+++ Material for this exercise

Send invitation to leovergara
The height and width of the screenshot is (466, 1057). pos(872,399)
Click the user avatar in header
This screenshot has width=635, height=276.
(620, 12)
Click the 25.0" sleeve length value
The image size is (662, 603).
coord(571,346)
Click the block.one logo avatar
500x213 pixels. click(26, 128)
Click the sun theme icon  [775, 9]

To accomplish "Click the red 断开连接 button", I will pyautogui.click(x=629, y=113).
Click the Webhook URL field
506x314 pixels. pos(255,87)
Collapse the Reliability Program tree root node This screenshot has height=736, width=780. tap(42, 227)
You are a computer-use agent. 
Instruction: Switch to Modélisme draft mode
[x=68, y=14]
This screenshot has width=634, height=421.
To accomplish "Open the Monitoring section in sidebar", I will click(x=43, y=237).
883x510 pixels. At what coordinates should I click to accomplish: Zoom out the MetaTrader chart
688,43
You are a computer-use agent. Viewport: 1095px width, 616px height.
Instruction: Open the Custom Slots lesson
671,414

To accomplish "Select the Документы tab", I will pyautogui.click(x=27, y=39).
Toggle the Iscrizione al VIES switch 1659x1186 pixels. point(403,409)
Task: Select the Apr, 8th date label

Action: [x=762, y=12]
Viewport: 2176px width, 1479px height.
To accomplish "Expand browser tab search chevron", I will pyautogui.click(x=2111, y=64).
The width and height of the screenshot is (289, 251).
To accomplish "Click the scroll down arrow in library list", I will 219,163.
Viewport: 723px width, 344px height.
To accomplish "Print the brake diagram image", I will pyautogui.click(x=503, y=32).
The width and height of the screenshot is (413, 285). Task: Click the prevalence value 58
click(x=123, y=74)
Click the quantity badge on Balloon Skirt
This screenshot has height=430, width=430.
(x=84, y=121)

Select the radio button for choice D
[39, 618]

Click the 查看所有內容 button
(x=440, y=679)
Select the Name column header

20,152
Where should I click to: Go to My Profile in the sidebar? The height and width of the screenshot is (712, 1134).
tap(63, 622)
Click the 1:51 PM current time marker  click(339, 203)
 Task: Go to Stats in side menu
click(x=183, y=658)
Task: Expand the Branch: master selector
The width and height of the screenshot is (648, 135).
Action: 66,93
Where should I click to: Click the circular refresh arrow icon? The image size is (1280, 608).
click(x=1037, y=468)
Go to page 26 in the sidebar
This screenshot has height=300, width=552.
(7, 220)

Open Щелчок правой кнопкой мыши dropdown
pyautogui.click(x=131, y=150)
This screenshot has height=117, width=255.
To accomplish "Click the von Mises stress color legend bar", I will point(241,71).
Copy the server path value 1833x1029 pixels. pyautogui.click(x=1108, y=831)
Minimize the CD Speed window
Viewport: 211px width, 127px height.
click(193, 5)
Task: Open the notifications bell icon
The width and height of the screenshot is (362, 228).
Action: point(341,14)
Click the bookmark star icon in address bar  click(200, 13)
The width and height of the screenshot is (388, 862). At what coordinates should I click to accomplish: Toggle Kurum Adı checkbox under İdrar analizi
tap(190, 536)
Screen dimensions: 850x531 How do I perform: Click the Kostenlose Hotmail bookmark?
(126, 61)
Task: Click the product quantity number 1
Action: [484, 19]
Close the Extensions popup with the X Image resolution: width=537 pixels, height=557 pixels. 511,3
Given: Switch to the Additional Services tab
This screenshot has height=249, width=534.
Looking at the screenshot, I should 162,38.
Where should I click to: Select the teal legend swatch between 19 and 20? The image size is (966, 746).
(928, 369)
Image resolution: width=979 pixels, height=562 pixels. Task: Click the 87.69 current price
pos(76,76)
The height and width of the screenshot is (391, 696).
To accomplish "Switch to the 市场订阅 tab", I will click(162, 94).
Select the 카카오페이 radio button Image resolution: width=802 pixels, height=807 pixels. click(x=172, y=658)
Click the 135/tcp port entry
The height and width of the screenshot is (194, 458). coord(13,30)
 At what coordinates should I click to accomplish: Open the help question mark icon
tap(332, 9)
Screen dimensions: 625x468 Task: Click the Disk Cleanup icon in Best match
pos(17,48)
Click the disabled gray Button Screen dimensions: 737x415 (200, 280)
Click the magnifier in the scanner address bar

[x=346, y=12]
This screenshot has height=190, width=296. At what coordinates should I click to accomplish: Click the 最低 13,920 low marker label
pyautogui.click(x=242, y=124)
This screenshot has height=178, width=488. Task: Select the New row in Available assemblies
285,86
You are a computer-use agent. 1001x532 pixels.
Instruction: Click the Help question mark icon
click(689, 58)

++++++

▸ Exercise details
Can you edit the lines above, from the first one through the line containing "[x=68, y=14]", so that "Webhook URL" becomes "Callback URL" and nothing else changes, and return only that part?

▸ Answer
Send invitation to leovergara
The height and width of the screenshot is (466, 1057). pos(872,399)
Click the user avatar in header
This screenshot has width=635, height=276.
(620, 12)
Click the 25.0" sleeve length value
The image size is (662, 603).
coord(571,346)
Click the block.one logo avatar
500x213 pixels. click(26, 128)
Click the sun theme icon  [775, 9]

To accomplish "Click the red 断开连接 button", I will pyautogui.click(x=629, y=113).
Click the Callback URL field
506x314 pixels. pos(255,87)
Collapse the Reliability Program tree root node This screenshot has height=736, width=780. tap(42, 227)
You are a computer-use agent. 
Instruction: Switch to Modélisme draft mode
[x=68, y=14]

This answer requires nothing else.